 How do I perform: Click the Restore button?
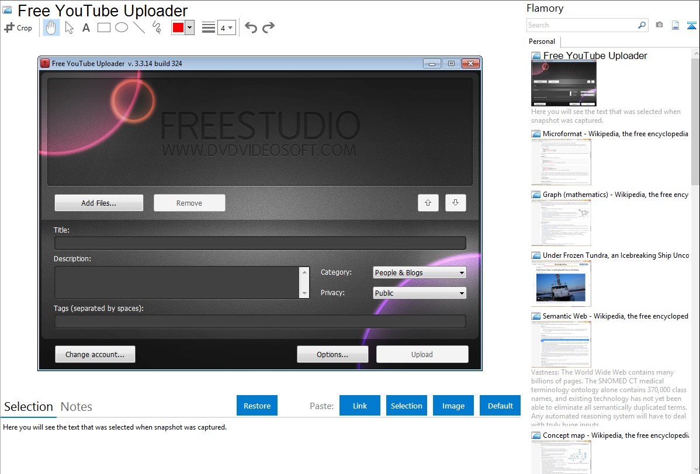257,406
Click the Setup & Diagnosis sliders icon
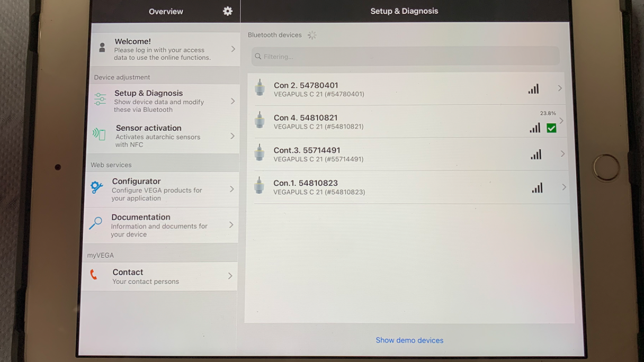 click(x=100, y=99)
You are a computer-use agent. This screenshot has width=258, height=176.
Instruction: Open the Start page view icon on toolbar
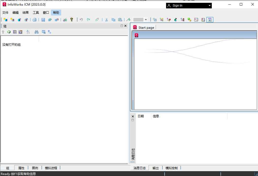(x=210, y=20)

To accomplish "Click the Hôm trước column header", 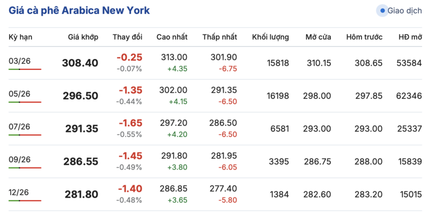I will [x=364, y=37].
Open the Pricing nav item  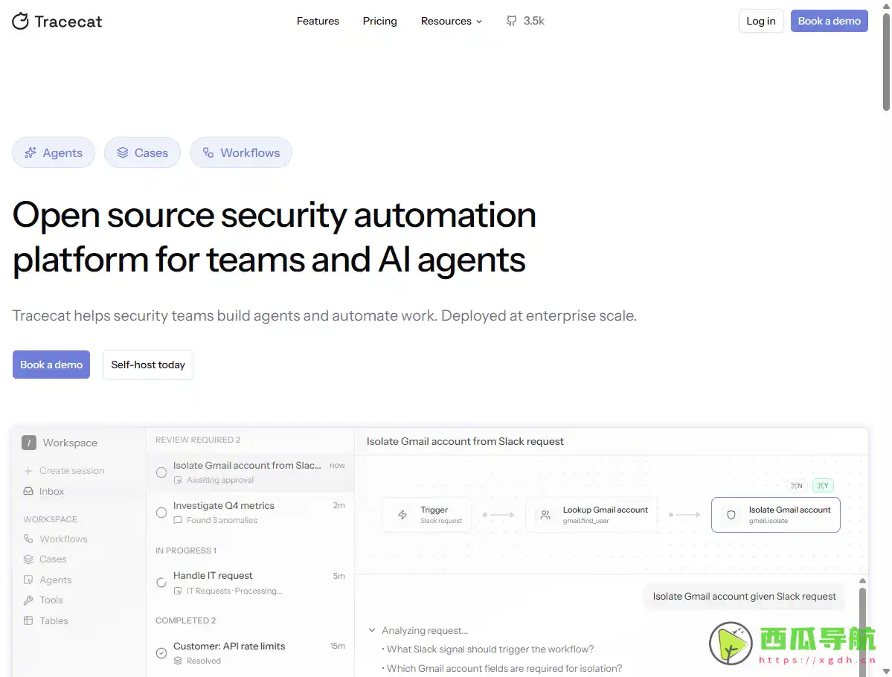pos(379,21)
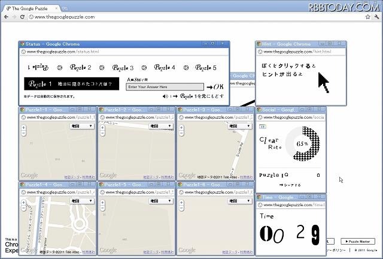
Task: Open map type dropdown in Puzzle1-1
Action: [x=83, y=127]
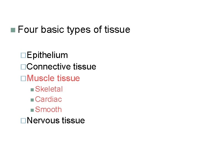Click the hollow box bullet beside Muscle tissue
This screenshot has width=199, height=149.
24,79
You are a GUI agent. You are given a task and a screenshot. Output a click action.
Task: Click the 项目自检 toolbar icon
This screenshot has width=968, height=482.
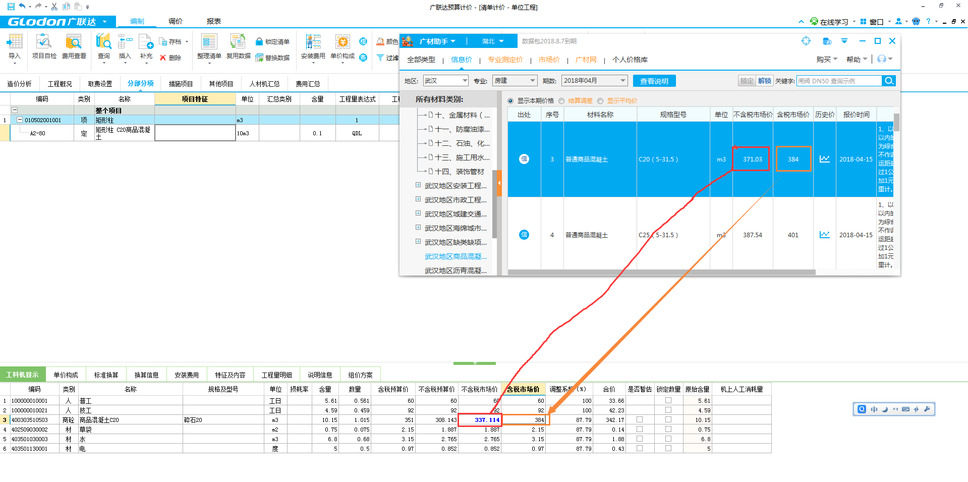pos(44,42)
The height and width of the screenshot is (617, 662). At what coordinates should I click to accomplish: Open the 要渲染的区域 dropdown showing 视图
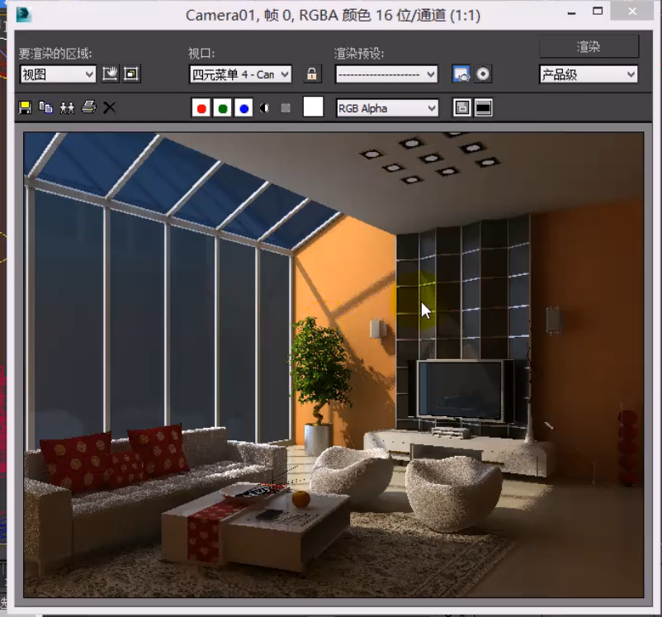tap(58, 74)
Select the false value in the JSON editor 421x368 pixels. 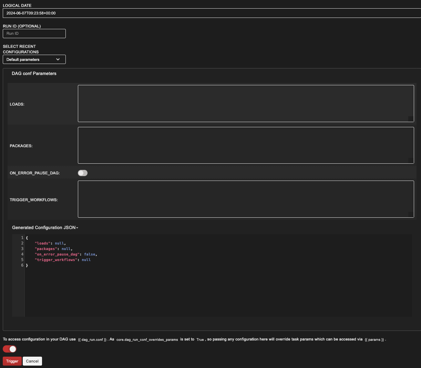(x=90, y=254)
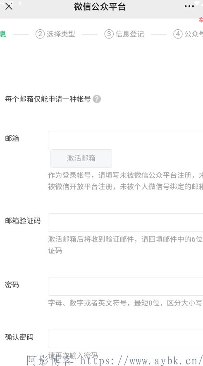Screen dimensions: 203x366
Task: Select the 选择类型 step label
Action: [x=61, y=34]
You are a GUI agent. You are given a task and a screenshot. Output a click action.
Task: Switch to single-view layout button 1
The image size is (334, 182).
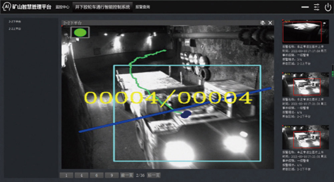(x=66, y=175)
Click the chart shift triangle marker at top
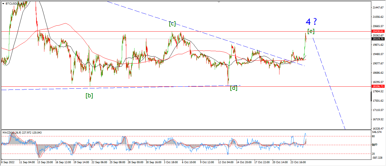 pyautogui.click(x=219, y=2)
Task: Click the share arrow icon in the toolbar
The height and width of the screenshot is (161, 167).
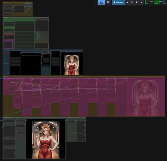Action: 141,2
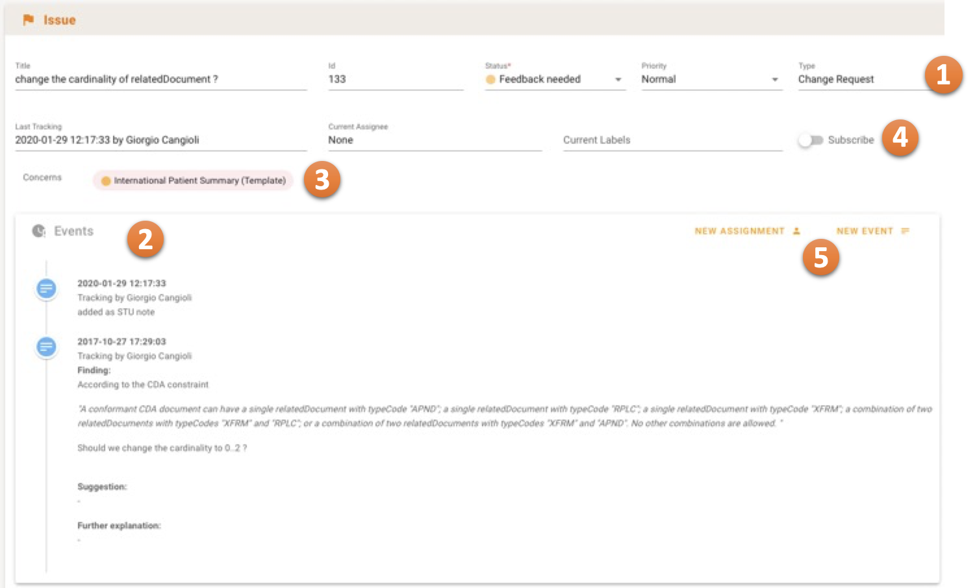Expand the Priority dropdown arrow
The image size is (977, 588).
pos(774,80)
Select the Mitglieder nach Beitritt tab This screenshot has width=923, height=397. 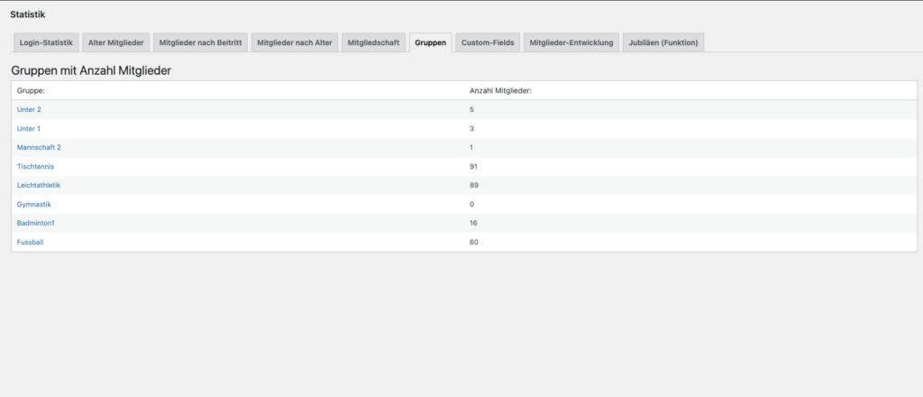click(200, 42)
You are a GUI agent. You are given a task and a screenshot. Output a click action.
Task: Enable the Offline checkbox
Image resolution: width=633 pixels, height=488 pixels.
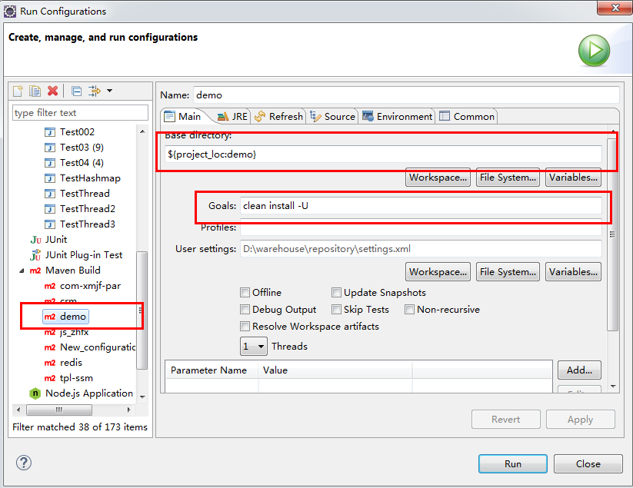coord(245,292)
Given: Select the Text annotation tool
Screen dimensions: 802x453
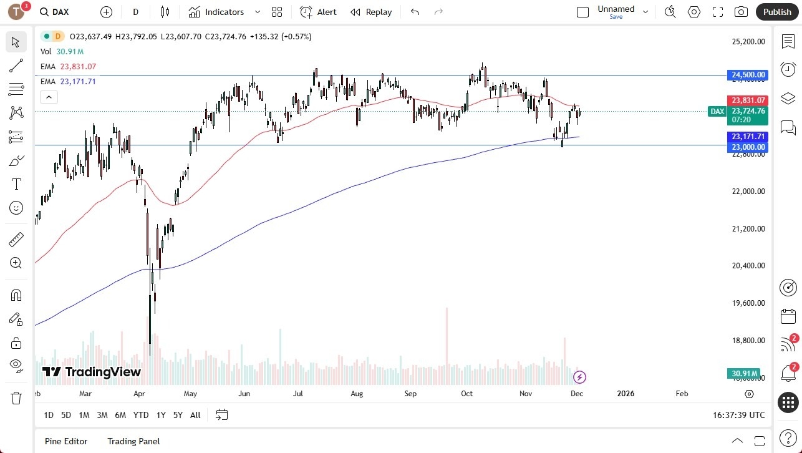Looking at the screenshot, I should (16, 183).
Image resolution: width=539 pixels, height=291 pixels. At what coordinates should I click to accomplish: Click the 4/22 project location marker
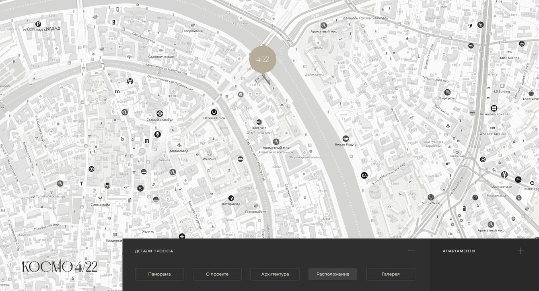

———

### Prompt
Print the lines from the one holding "Screen dimensions: 802x453" through the last line of the records, word for word, and omit the pictures.

### Result for this exercise
Screen dimensions: 802x453
Looking at the screenshot, I should (16, 183).
Image resolution: width=539 pixels, height=291 pixels. At what coordinates should I click to accomplish: Click the 4/22 project location marker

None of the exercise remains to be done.